ФРАГМЕНТ ТЕКСТА =
*****
После съезда ей удается положить Ольгу в больницу. Но и это не спасает – Ольгины погружения в мир забвения становились все более продолжительными.
Конечно, немало писателей тяжело пили. Пил Фадеев и Твардовский, Луговской и Светлов, Смеляков, Яшин, Антокольский, Давид Самойлов и Глазков. Военное поколение научилось пить на войне, военные сто грамм были романтизированы и опоэтизированы. Но после войны пьянство стало для многих единственной формой бегства от укоров совести и постоянного страха. Одним из таких был Фадеев.
Вот как описывает Твардовский, который и сам попадал в подобные палаты не раз, свой приход в больницу к Фадееву в июле 1953 года: "Он был мне очень жалок. Я видел, что и мне он не рад. Как в иные времена, что на душе у него плохо, он стыдится и боится, и томится всеми своими "обусловленностями", но по привычке "бодрится". И его было жаль, узника кремлевской палаты с отдельным душем и нужником, со всем комфортом, вроде того, как он пошутил, что он подобен гитлеровскому генералу в заключении в Западной Германии: уход, пища и т. д., и все же…"[128]
Вот так: на воле, а все равно что в тюрьме. Потому и вырывались к единственной для себя возможной свободе – пьянству.
*****
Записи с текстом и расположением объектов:
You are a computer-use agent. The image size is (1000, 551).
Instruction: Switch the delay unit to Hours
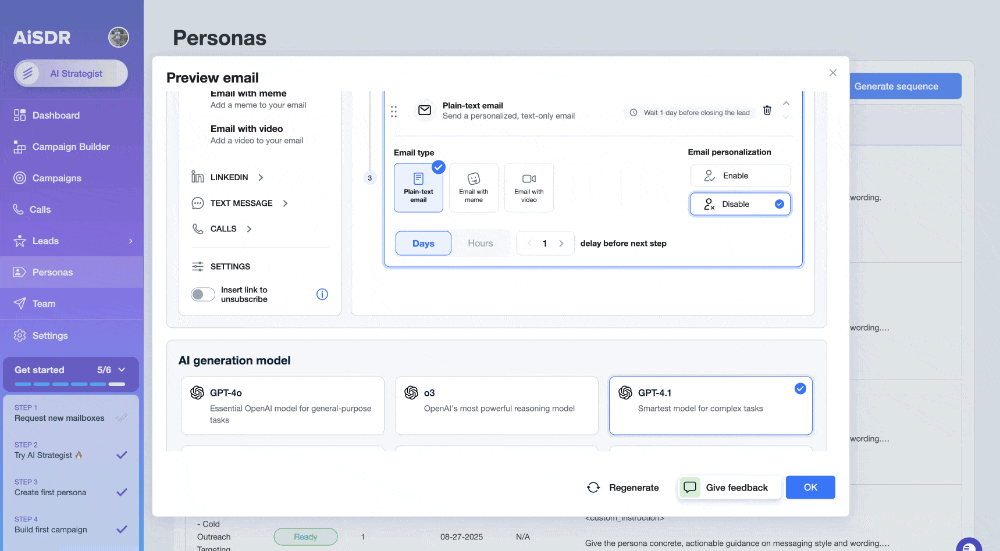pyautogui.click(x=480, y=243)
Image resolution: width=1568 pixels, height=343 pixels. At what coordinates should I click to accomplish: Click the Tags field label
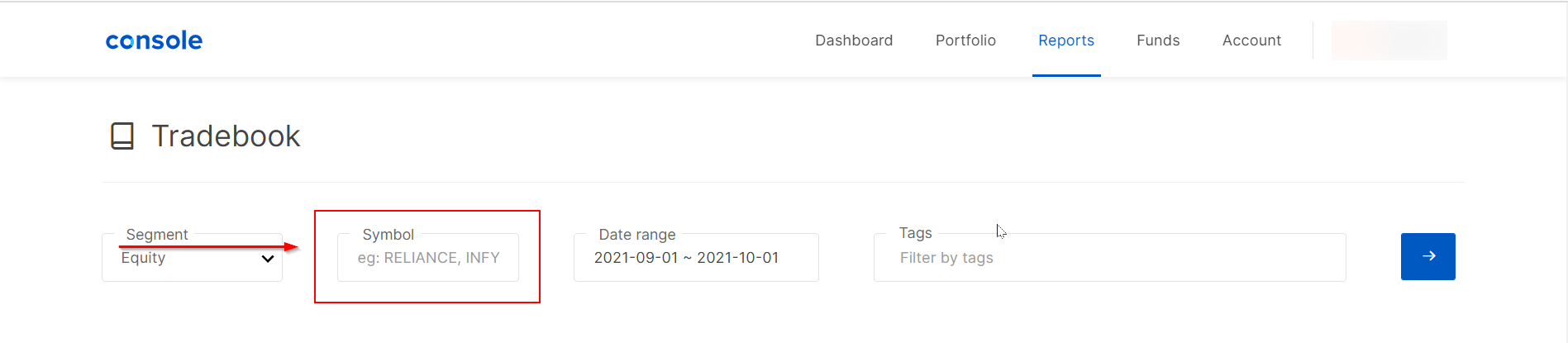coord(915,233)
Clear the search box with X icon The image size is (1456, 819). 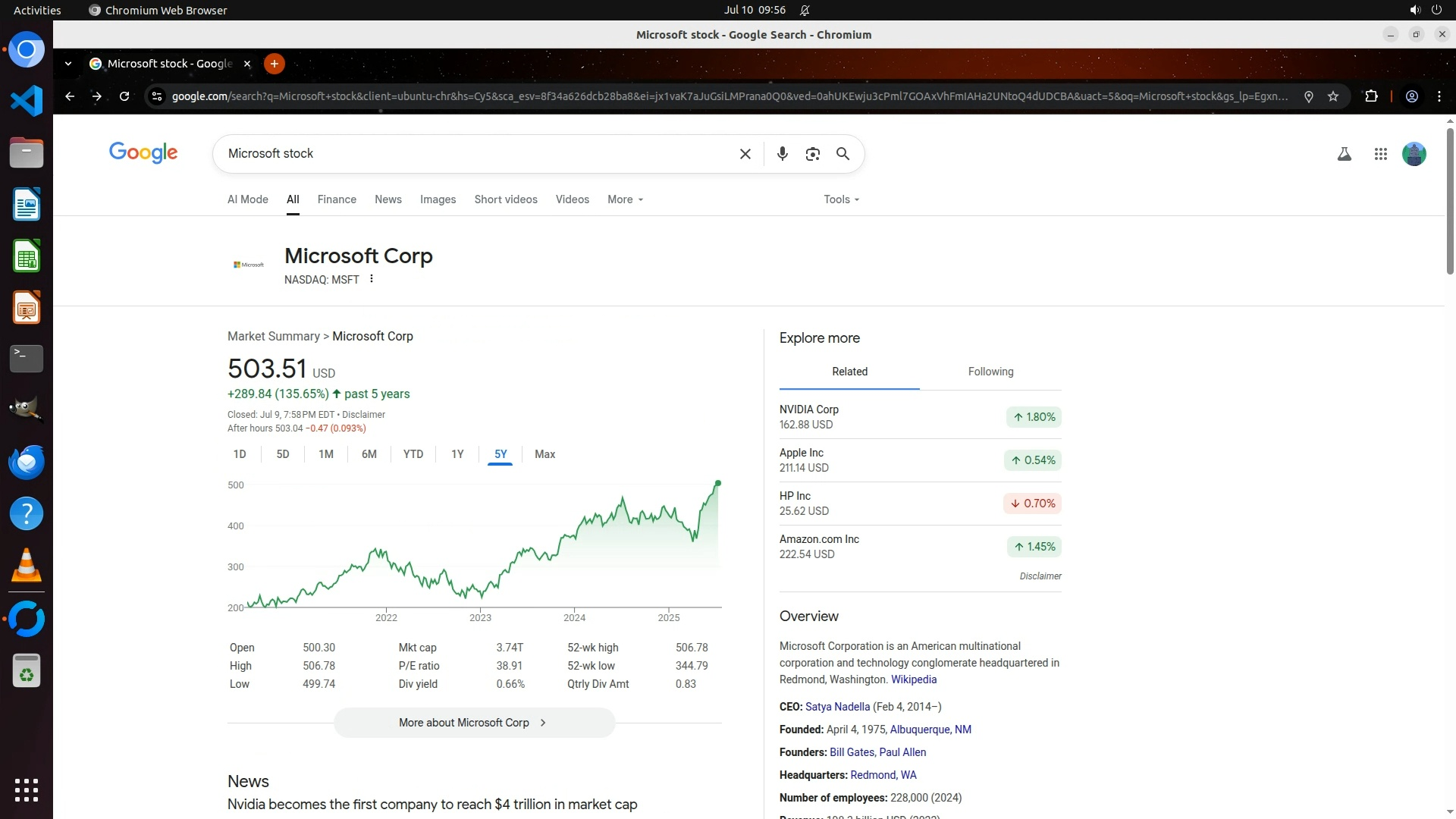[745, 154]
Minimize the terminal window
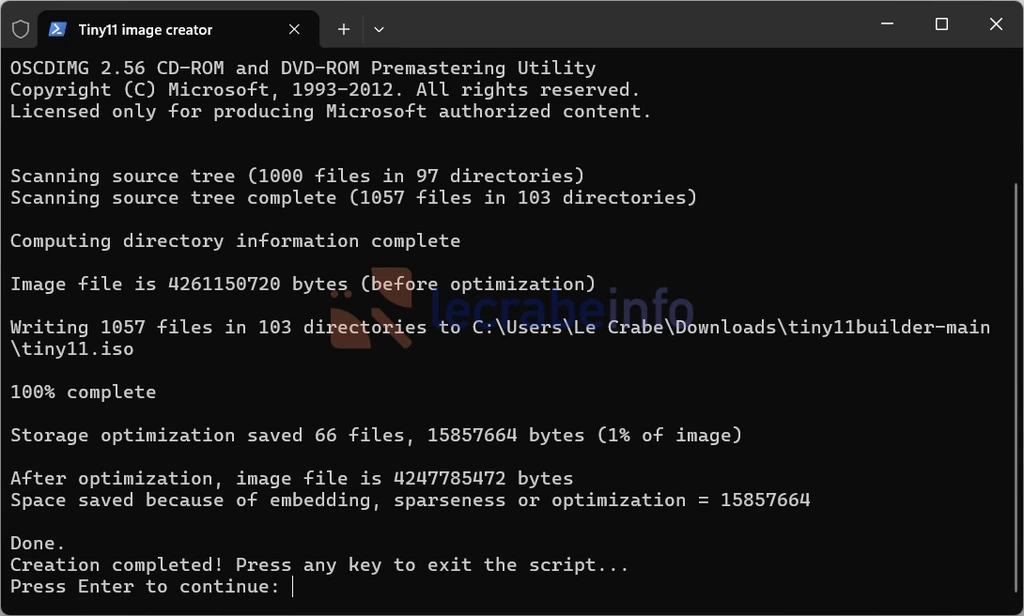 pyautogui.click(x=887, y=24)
*****
ЗАДАНИЕ A =
Сократите абзац фрагмента, который начинается словами «Конечно, немало писателей», и сохраните его основные факты.
ЗАДАНИЕ B =
Перепечатайте часть фрагмента без изменений. Начните с того места, где стоят слова «Вот как описывает», и закончите после слов «свободе – пьянству.».
ЗАДАНИЕ C =
Переведите на английский язык предложение из фрагмента: «Но после войны пьянство стало для многих единственной формой бегства от укоров совести и постоянного страха.»
Записи никак не связаны с фрагментом.

РЕШЕНИЕ ЗАДАНИЯ A =
Многие писатели сильно пили: Фадеев, Твардовский, Луговской, Светлов, Смеляков, Яшин, Антокольский, Давид Самойлов, Глазков. Военное поколение привыкло пить на фронте, где сто грамм романтизировали и воспевали в стихах. После войны пьянство стало для многих, в том числе для Фадеева, единственным способом бежать от укоров совести и постоянного страха.

РЕШЕНИЕ ЗАДАНИЯ B =
Вот как описывает Твардовский, который и сам попадал в подобные палаты не раз, свой приход в больницу к Фадееву в июле 1953 года: "Он был мне очень жалок. Я видел, что и мне он не рад. Как в иные времена, что на душе у него плохо, он стыдится и боится, и томится всеми своими "обусловленностями", но по привычке "бодрится". И его было жаль, узника кремлевской палаты с отдельным душем и нужником, со всем комфортом, вроде того, как он пошутил, что он подобен гитлеровскому генералу в заключении в Западной Германии: уход, пища и т. д., и все же…"[128]
Вот так: на воле, а все равно что в тюрьме. Потому и вырывались к единственной для себя возможной свободе – пьянству.

РЕШЕНИЕ ЗАДАНИЯ C =
But after the war, drinking became for many the only form of escape from the reproaches of conscience and constant fear.